■ What is expected ■
Copy out each of the following records word for word, without changing anything.
Listing start
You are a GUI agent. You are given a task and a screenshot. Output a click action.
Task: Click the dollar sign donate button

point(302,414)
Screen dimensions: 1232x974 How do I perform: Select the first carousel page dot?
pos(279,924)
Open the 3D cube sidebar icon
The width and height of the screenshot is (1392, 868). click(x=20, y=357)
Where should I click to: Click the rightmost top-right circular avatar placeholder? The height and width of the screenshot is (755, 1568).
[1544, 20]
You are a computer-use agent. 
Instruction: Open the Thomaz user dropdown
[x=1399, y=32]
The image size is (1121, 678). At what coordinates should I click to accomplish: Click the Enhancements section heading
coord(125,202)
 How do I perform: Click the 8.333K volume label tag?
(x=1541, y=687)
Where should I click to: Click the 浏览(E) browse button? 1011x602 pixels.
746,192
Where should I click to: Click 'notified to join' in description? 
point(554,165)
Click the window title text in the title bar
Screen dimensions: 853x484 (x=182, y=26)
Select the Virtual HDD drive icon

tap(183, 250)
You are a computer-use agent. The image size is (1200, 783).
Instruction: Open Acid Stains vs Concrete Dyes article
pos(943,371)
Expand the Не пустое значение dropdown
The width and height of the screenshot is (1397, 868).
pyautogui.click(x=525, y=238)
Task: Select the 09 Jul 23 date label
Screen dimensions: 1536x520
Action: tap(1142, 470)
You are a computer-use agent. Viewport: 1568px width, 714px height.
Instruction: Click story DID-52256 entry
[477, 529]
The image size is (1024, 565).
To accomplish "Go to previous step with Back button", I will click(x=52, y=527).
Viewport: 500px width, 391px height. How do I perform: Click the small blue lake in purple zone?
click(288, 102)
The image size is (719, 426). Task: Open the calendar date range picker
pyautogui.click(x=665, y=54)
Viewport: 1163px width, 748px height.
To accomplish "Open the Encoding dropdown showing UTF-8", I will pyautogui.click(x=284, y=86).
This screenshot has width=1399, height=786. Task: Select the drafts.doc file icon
Listing end
■ The result ■
You are a GUI agent. You are given a task and a screenshot. Output a click action.
Task: Click the dollar sign donate button

point(302,414)
Screen dimensions: 1232x974 How do I perform: Select the first carousel page dot?
pos(279,924)
Open the 3D cube sidebar icon
The width and height of the screenshot is (1392, 868). click(x=20, y=357)
Where should I click to: Click the rightmost top-right circular avatar placeholder? The height and width of the screenshot is (755, 1568).
[1544, 20]
You are a computer-use agent. 
Instruction: Open the Thomaz user dropdown
[x=1399, y=32]
The image size is (1121, 678). At what coordinates should I click to accomplish: Click the Enhancements section heading
coord(125,202)
 How do I perform: Click the 8.333K volume label tag?
(x=1541, y=687)
Where should I click to: Click the 浏览(E) browse button? 1011x602 pixels.
746,192
Where should I click to: Click 'notified to join' in description? 
point(554,165)
Click the window title text in the title bar
Screen dimensions: 853x484 (x=182, y=26)
Select the Virtual HDD drive icon

tap(183, 250)
You are a computer-use agent. The image size is (1200, 783).
Instruction: Open Acid Stains vs Concrete Dyes article
pos(943,371)
Expand the Не пустое значение dropdown
The width and height of the screenshot is (1397, 868).
pyautogui.click(x=525, y=238)
Task: Select the 09 Jul 23 date label
Screen dimensions: 1536x520
Action: tap(1142, 470)
You are a computer-use agent. Viewport: 1568px width, 714px height.
Instruction: Click story DID-52256 entry
[477, 529]
The image size is (1024, 565).
To accomplish "Go to previous step with Back button", I will click(x=52, y=527).
Viewport: 500px width, 391px height. How do I perform: Click the small blue lake in purple zone?
click(288, 102)
The image size is (719, 426). Task: Open the calendar date range picker
pyautogui.click(x=665, y=54)
Viewport: 1163px width, 748px height.
To accomplish "Open the Encoding dropdown showing UTF-8", I will pyautogui.click(x=284, y=86).
This screenshot has width=1399, height=786. Task: Select the drafts.doc file icon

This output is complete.